Short exercise 1 — Update the part of the records that opens with the line containing "Tap the A.O.B. agenda item" and runs through the end of the records: write those lines out again with "marker" replaced by "tag" and everything else left as is.
Short exercise 2 — Extend the text on the energy-efficient arithmetic unit for neural networks, continuing from its last sentence.

Page —
__________________________________________________

The present invention relates to an arithmetic unit that in particular is capable of performing calculations of weighted sums of inputs to neurons in neural networks in an energy-efficient manner, and that can easily be miniaturized.
Artificial neural networks (ANNs) are made up of a multiplicity of neurons. For each neuron, during operation of the ANN a sum of the inputs to the neuron is to be calculated, the sum being weighted with weights of this neuron. A large number of multiplications thus take place whose results are to be added (multiply-and-accumulate, MAC). In stationary applications of ANNs, typically graphics cards, GPUs, are used for these calculations.
In mobile applications, in particular in battery-operated portable devices or in vehicles, it is often the case that too little energy and too little space are available for the use of powerful GPUs.
German Patent Application No. DE 10 2017 218 889 A1 describes a lossy compressed storage of the weights, which saves memory space for the weights without noticeable loss of quality in the final result of the calculation.

__________________________________________________

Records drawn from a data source
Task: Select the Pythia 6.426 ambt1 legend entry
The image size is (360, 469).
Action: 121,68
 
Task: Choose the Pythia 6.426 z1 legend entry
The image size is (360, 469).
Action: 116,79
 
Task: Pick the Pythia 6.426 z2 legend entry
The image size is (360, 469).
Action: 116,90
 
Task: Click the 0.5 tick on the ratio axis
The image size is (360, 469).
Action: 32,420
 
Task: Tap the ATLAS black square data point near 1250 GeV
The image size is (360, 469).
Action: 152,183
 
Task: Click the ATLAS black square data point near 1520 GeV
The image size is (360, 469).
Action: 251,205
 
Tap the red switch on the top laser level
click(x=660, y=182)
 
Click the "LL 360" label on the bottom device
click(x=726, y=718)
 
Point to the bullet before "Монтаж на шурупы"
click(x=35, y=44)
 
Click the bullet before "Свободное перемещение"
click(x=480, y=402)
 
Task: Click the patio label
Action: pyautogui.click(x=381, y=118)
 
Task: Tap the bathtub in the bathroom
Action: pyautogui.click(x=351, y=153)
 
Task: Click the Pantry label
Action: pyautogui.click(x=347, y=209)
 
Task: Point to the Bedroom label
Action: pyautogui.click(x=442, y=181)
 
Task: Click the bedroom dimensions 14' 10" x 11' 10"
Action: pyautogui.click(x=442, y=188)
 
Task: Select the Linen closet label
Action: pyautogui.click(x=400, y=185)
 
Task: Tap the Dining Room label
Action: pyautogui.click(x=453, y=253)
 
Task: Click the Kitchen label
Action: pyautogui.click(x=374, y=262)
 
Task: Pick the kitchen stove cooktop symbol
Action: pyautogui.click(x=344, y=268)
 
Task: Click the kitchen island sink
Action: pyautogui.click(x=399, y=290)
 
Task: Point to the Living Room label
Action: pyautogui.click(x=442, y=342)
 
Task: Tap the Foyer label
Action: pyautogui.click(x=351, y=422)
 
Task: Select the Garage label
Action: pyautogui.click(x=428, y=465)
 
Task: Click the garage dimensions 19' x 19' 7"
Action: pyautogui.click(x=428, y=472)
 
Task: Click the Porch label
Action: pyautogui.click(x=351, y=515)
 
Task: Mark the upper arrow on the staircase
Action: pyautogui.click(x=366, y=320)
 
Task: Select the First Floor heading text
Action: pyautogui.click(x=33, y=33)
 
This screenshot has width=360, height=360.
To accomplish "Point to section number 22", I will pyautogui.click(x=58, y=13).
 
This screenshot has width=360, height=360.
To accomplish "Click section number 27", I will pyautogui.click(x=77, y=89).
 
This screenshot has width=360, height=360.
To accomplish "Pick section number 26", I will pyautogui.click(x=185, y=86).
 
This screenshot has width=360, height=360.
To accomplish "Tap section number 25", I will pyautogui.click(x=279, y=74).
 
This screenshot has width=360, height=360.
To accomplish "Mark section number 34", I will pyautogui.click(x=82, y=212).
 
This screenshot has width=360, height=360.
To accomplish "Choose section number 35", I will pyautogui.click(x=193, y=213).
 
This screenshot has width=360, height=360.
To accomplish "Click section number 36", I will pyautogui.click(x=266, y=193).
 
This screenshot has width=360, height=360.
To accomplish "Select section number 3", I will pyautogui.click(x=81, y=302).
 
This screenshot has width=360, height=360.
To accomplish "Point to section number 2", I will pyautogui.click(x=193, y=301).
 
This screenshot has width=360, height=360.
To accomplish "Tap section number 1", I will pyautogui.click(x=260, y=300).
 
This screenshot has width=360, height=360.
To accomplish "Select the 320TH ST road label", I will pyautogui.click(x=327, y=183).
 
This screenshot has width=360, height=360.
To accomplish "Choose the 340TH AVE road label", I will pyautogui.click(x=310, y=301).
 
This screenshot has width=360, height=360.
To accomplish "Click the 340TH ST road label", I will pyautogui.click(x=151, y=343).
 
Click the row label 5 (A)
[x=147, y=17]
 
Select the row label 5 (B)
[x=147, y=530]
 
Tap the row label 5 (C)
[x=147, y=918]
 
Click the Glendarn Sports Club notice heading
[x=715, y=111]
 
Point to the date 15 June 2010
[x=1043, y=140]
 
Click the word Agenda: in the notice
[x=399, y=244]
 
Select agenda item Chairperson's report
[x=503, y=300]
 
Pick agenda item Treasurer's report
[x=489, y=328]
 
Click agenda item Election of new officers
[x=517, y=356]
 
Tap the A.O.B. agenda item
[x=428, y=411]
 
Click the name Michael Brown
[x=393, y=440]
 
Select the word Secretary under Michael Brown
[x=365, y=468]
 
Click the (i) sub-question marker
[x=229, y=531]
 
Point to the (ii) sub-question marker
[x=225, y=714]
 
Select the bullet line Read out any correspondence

__________________________________________________

Exercise result 1 —
Tap the A.O.B. agenda item
[x=428, y=411]
 
Click the name Michael Brown
[x=393, y=440]
 
Select the word Secretary under Michael Brown
[x=365, y=468]
 
Click the (i) sub-question tag
[x=229, y=531]
 
Point to the (ii) sub-question tag
[x=225, y=714]
 
Select the bullet line Read out any correspondence

Exercise result 2 —
According to the present invention, an arithmetic unit is provided for calculating an approximate value for a product or a sum of two inputted numbers. This arithmetic unit includes a plurality of arithmetic modules.
At least one of these arithmetic modules is provided to calculate individual products or individual sums of digits of the inputted numbers. In addition, a plurality of arithmetic modules are connected in an adder. This adder is designed to calculate digits of the product, or of the sum, from the individual products, or from the individual sums. Here it is not excluded that one and the same arithmetic module may both be used for the calculation of an individual product or an individual sum, and may also be part of the adder.
At least one arithmetic module that is required for the calculation of at least one individual product or individual sum, and/or for the propagation of this individual product or this individual sum onto the product or under the sum, is absent in the arithmetic unit, or is connected there in such a way that it can be completely or partially deactivated for the running time of the arithmetic unit.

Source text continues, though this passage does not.